[[ Quoted passage open ]]

James D. (Jim) Diamond is an astute observer of the courts and the law
His book, a deep exploration of rampage shootings and their impact on communities, furthers his reputation as a lawyer and thought leader with valuable insights into violent crime. For the last four years, Jim Diamond was a popular professor at the University of Arizona, where his undergraduate criminal law class was an on-campus favorite. During his Arizona years, he maintained a busy course load with standing-room-only law classes at both the undergraduate and graduate levels. Since early 2019, he has served as a member of the faculty and academic dean of the National Tribal Trial College, teaching trial advocacy skills to American Indian women who gain certification as victims’ advocates in tribal courts in cases of domestic and sexual violence.
A former state prosecutor and experienced criminal lawyer with a “colorful clientele,” Diamond has been sitting—make that working—at the intersection where Main Street meets real life and real crime. He writes and lectures about courtroom drama and the modern community through the lens of an attorney, educator, social commentator and father of four active and opinionated millennials.

[[ Quoted passage closed ]]

* **What to do**:
A - The profile of Jim Diamond ends by naming the perspectives through which he writes and lectures. List each one.
B - Continue the profile of Jim Diamond with a new paragraph that follows on from its final sentence.
The listing that follows has nothing to do with the profile of Jim Diamond.

[[ Exercise data open ]]

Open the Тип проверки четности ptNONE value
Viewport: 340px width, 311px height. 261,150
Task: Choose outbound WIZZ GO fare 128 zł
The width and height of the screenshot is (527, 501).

[[ Exercise data closed ]]

* **Task results**:
A -
- Attorney
- Educator
- Social commentator
- Father of four active and opinionated millennials

B -
Diamond is the former director of the Tribal Justice Clinic at the University of Arizona College of Law in Tucson, Arizona, a post he left in recent months to relocate back East to write, lecture and lead academics for the National Tribal Trial College, which operates across the United States.
He was awarded the Doctor of Juridical Science degree (SJD) from the University of Arizona College of Law, a research degree and the highest degree awarded in the field of law. His insightful dissertation—“The Aftermath of Rampage Shootings: Is Healing Possible?”—is grounded in forgiveness and reconciliation, themes that are headlines again as America mourns those murdered in mass shootings in a seemingly endless and repetitive onslaught across the country. The dissertation is the basis of this, his first book, published by the Michigan State University Press, in November 2019.
Diamond has practiced law since 1988 and rated by his peers as a “Super Lawyer” every year since 2007. Certified by the National Board of Trial Advocacy as a criminal trial specialist, he tried 30 jury trials to verdict. His law practice was largely in Fairfield County, Connecticut, the county that includes Newtown, where the infamous Sandy Hook school massacre occurred.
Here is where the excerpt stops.